>> Begin Stored data

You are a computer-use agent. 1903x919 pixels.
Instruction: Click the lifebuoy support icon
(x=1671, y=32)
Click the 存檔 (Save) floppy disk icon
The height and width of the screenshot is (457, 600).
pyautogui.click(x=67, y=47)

>> End Stored data
>> Begin Stored data

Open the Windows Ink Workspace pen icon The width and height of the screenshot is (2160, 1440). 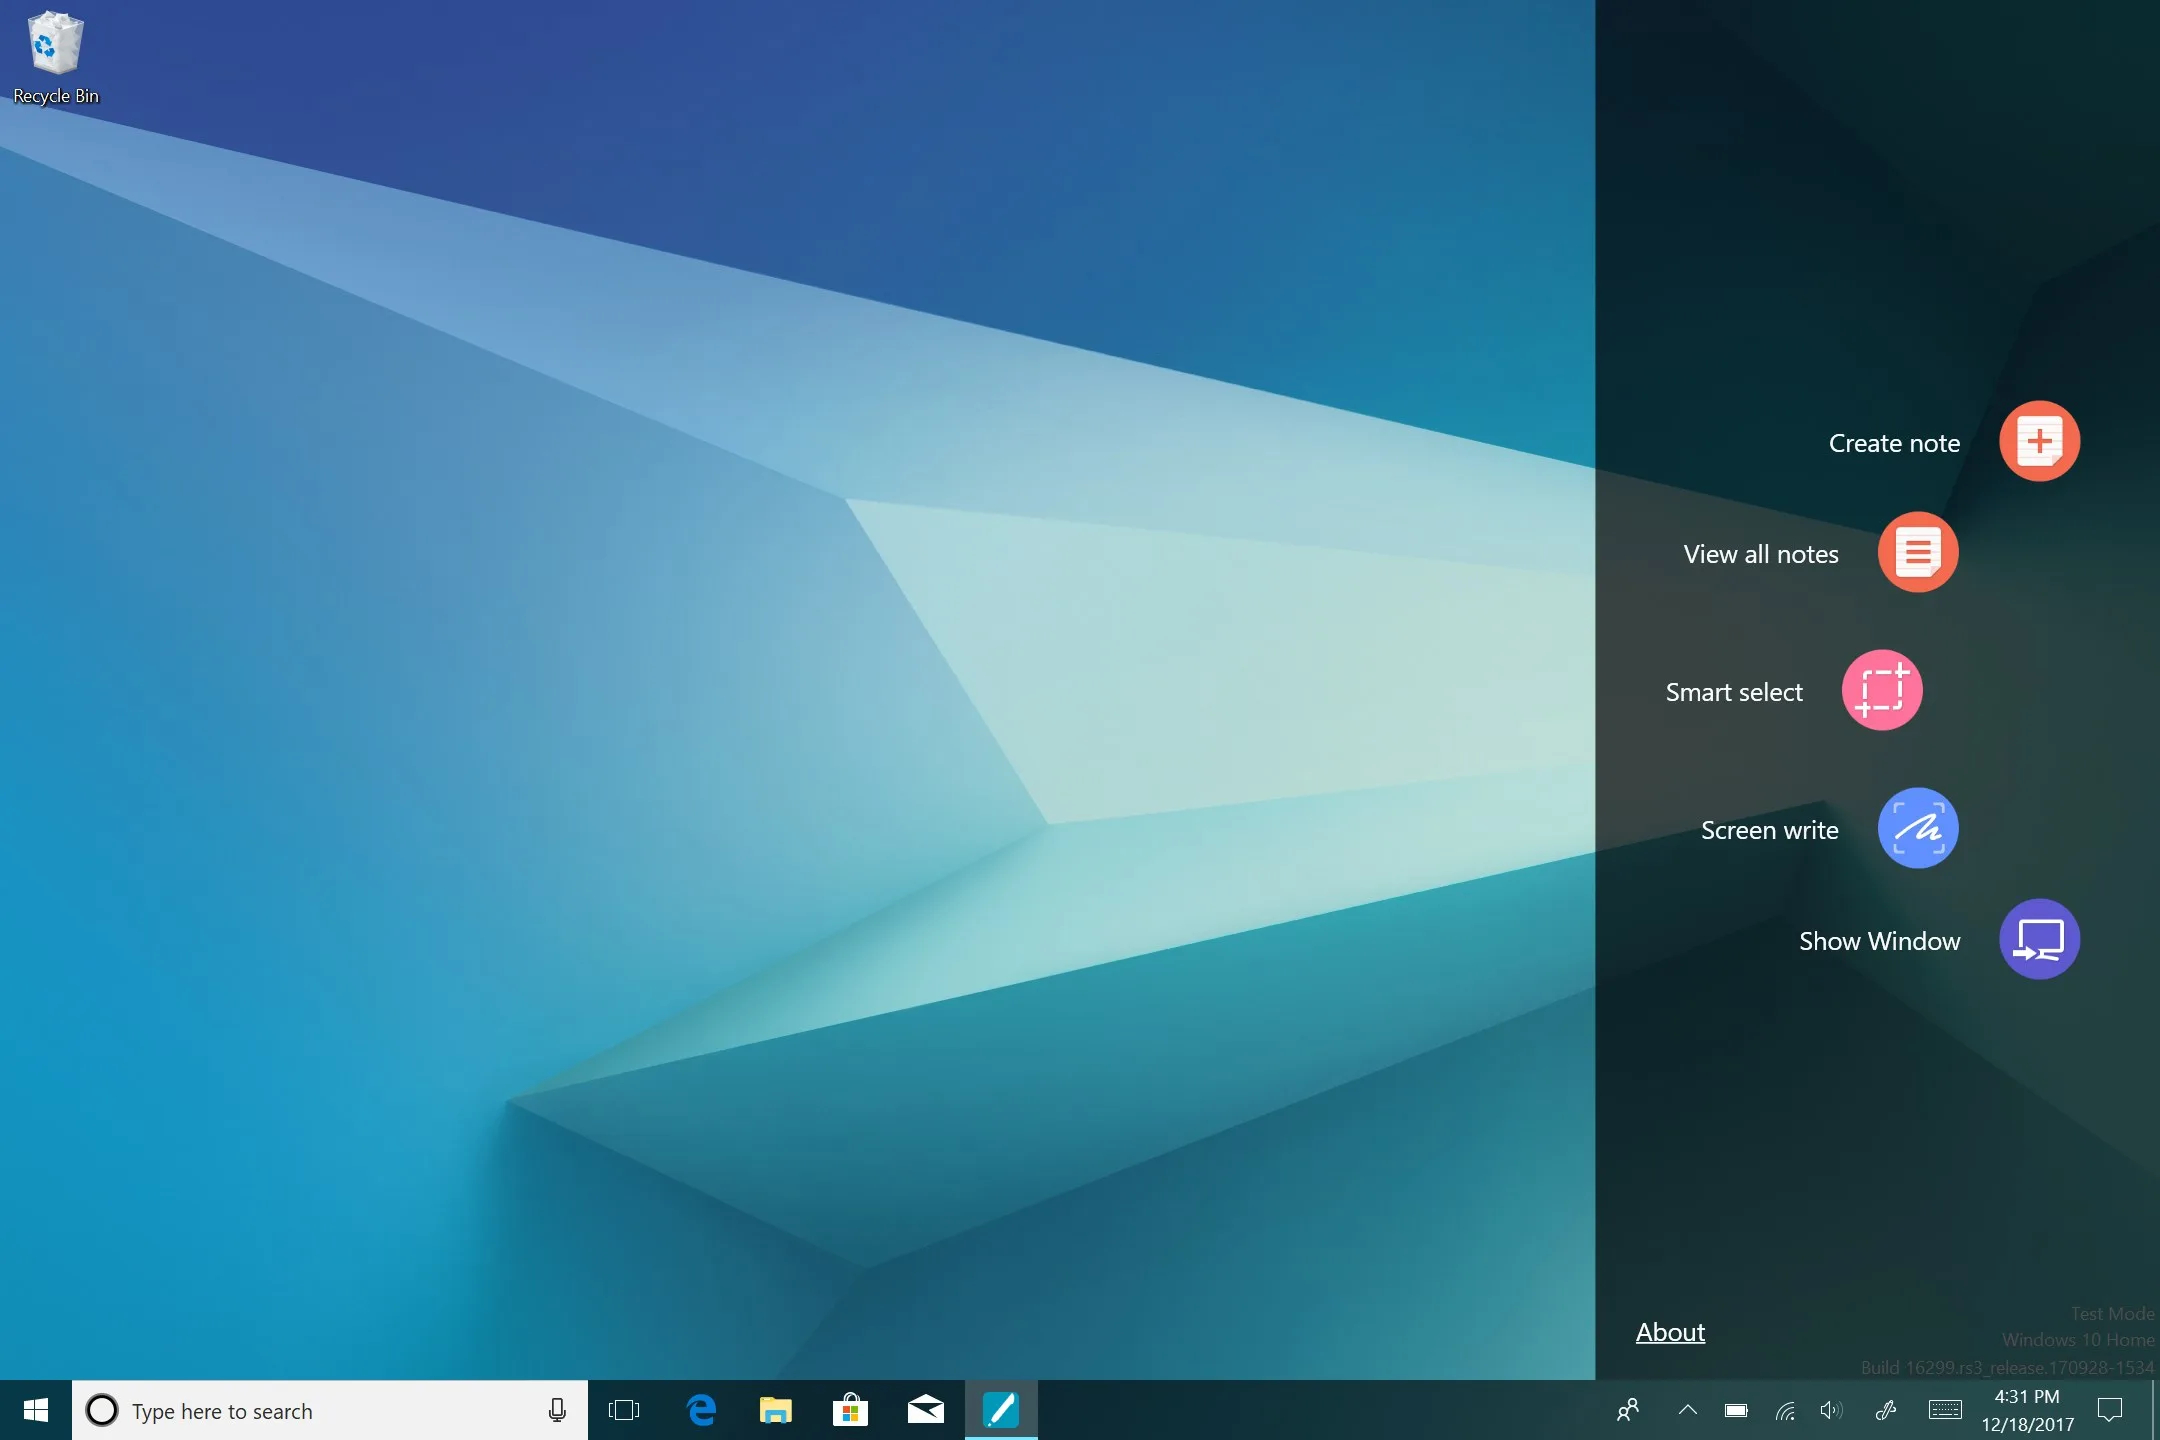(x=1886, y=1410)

>> End Stored data
>> Begin Stored data

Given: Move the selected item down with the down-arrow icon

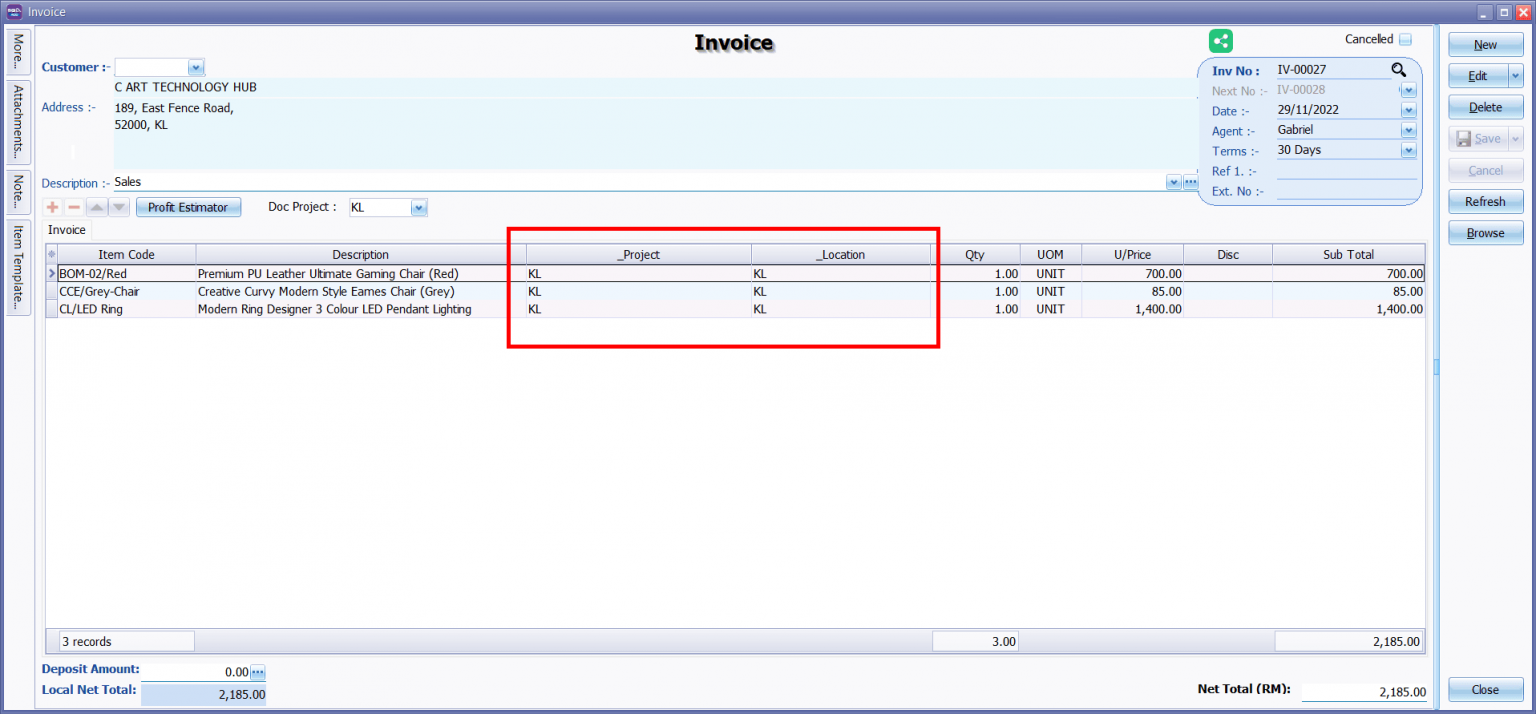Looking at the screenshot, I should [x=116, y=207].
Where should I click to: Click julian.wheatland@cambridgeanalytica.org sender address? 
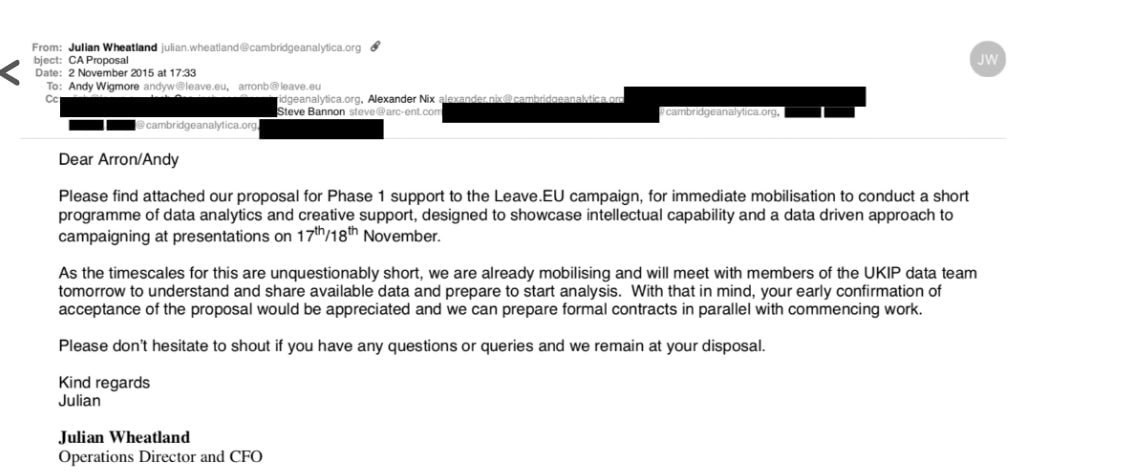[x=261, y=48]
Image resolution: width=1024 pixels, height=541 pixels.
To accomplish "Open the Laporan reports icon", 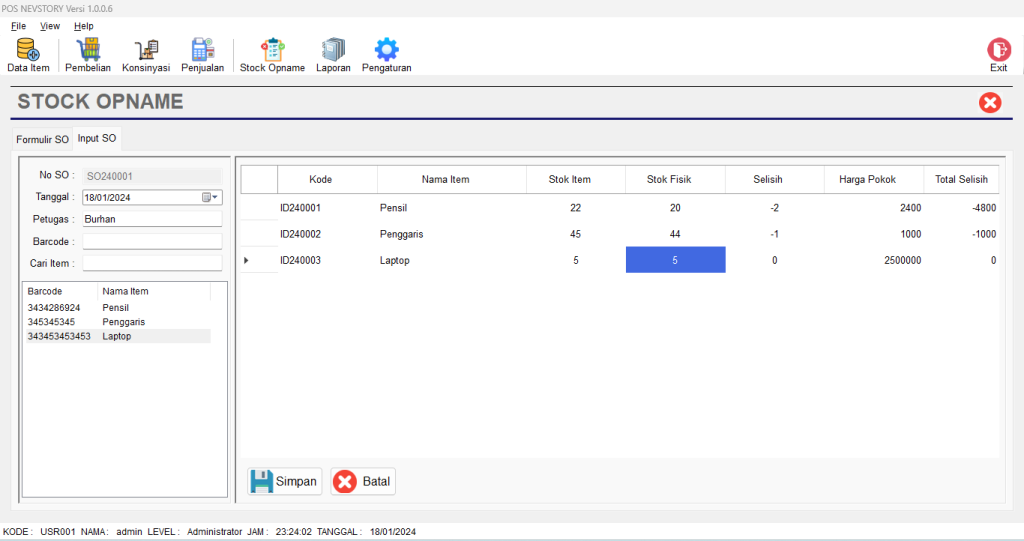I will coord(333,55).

>> End Stored data

Problem description » Rewrite every line from the one containing "Click the 存檔 (Save) floppy disk icon" through the one containing "pyautogui.click(x=67, y=47)", inclusive, leaving the requests unchanged. Multiply each coordinate in the answers by 2.6 and round it to a whole number, with halves rounded up.

Output »
Click the 存檔 (Save) floppy disk icon
The height and width of the screenshot is (457, 600).
pyautogui.click(x=174, y=122)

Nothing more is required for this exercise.